# The problem:
Look below for the lines from the one with "Instruction: Click Save & Close button" to the one with "Given: Click the home breadcrumb icon", and copy exactly those lines, both ends included.

# Records:
━━━━
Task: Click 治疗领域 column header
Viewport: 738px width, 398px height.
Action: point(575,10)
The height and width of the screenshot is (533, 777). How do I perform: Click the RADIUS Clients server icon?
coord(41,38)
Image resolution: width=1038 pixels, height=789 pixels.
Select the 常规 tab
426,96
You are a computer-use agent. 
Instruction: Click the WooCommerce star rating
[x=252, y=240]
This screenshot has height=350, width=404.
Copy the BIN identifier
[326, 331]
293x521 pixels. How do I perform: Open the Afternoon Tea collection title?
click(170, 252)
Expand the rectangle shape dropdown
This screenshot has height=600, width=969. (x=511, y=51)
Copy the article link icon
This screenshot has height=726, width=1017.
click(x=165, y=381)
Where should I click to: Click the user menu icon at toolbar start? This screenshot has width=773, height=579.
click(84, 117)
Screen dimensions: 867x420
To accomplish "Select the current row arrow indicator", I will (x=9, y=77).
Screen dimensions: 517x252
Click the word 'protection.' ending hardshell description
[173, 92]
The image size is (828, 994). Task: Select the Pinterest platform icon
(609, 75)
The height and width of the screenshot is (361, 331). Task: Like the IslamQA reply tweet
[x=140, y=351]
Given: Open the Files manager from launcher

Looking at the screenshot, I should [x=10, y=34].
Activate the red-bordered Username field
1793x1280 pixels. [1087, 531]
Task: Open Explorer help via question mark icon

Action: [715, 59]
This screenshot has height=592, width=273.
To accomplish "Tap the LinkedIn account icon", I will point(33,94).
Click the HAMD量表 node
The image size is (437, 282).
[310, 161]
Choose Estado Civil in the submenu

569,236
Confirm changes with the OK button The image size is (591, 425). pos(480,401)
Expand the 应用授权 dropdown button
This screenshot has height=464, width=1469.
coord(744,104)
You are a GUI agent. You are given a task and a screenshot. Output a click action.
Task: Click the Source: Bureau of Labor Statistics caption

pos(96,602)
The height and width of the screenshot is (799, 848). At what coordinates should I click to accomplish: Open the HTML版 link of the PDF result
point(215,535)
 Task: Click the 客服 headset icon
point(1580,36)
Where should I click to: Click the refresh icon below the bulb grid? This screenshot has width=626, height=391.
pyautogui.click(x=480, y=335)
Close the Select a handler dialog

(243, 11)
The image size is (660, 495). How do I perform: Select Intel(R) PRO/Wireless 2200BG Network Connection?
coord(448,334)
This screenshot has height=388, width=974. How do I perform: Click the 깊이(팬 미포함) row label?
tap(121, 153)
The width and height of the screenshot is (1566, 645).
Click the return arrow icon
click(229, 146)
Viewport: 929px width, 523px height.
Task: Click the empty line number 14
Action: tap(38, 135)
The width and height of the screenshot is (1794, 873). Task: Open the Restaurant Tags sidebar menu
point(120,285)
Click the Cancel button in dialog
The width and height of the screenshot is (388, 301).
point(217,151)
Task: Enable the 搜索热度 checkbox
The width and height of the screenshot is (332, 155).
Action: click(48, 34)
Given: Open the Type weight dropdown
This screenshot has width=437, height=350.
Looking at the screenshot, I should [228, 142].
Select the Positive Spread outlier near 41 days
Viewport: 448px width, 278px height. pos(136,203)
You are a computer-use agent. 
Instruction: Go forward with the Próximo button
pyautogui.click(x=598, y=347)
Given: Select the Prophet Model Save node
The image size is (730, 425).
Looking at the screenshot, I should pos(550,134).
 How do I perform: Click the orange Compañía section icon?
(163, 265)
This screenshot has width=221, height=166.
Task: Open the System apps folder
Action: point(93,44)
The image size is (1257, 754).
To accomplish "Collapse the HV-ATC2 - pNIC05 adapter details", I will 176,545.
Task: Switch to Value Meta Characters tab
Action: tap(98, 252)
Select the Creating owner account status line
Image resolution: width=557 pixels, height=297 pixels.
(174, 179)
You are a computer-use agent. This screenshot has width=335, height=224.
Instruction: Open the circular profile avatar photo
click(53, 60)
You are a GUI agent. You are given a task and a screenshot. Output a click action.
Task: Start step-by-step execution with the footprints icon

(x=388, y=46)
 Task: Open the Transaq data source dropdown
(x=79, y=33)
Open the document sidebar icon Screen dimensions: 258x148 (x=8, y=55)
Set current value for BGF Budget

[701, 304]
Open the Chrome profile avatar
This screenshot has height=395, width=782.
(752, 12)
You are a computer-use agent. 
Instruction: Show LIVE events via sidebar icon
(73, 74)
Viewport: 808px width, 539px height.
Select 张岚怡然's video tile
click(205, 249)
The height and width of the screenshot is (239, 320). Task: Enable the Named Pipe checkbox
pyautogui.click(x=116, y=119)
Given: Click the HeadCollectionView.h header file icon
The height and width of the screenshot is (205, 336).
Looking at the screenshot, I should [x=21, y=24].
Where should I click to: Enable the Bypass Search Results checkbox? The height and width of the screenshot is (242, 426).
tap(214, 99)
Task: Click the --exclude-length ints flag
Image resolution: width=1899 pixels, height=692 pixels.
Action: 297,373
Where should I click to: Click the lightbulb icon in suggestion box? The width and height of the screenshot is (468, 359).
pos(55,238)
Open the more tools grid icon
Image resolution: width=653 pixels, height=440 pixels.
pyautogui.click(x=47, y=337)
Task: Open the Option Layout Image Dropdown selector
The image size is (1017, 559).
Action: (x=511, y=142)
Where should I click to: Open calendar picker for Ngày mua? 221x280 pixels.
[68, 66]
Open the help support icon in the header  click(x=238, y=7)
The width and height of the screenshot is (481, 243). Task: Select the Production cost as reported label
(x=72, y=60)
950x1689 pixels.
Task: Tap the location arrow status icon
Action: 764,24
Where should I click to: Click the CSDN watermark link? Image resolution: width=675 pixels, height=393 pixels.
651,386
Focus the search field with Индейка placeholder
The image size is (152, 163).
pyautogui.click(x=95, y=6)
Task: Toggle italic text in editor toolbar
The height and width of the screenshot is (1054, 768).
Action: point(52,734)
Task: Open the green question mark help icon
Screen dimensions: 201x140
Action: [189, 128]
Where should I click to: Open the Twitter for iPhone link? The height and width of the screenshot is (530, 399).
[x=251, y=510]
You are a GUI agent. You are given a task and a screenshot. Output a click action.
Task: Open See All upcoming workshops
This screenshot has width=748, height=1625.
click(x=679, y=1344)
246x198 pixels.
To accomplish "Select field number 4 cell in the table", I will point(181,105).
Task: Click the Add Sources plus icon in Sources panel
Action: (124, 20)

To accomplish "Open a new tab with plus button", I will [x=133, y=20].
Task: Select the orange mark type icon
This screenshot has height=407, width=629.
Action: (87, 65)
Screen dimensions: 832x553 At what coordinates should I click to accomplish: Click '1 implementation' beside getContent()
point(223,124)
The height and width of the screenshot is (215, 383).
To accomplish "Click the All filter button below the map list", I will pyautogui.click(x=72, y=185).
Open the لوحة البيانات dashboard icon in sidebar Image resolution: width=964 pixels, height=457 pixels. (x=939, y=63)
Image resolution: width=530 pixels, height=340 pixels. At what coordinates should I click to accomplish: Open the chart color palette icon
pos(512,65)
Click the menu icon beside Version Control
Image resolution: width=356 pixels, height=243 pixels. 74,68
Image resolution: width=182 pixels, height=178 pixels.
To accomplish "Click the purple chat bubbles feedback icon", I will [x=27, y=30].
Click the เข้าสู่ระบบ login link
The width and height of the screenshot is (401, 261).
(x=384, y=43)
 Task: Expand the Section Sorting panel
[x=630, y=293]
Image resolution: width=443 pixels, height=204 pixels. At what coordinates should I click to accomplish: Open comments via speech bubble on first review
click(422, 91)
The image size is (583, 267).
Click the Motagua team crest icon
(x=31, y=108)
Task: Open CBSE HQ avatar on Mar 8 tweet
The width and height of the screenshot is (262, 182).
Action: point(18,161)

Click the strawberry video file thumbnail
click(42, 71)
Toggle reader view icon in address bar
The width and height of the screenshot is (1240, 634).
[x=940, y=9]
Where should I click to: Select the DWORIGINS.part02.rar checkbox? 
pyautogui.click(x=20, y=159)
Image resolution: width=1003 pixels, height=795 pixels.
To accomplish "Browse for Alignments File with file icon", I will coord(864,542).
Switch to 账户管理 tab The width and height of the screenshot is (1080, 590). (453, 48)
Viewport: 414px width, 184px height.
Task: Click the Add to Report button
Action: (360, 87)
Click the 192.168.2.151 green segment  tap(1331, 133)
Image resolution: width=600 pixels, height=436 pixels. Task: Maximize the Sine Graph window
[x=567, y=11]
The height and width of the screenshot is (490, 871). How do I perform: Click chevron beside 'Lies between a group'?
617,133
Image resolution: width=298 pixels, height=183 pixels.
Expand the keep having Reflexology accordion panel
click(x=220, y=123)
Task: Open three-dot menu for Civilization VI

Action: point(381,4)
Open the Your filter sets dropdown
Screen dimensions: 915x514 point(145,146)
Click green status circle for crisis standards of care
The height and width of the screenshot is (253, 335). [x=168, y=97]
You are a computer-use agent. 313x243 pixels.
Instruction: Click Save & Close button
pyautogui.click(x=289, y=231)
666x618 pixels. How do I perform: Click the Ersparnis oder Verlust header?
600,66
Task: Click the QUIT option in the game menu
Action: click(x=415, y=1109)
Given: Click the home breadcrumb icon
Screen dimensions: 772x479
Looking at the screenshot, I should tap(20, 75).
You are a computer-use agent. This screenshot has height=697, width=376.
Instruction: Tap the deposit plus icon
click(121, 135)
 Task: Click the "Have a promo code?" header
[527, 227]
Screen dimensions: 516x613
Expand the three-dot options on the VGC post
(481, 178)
━━━━
# Output of the exercise:
Instruction: Click Save & Close button
pyautogui.click(x=289, y=231)
666x618 pixels. How do I perform: Click the Ersparnis oder Verlust header?
600,66
Task: Click the QUIT option in the game menu
Action: click(x=415, y=1109)
Given: Click the home breadcrumb icon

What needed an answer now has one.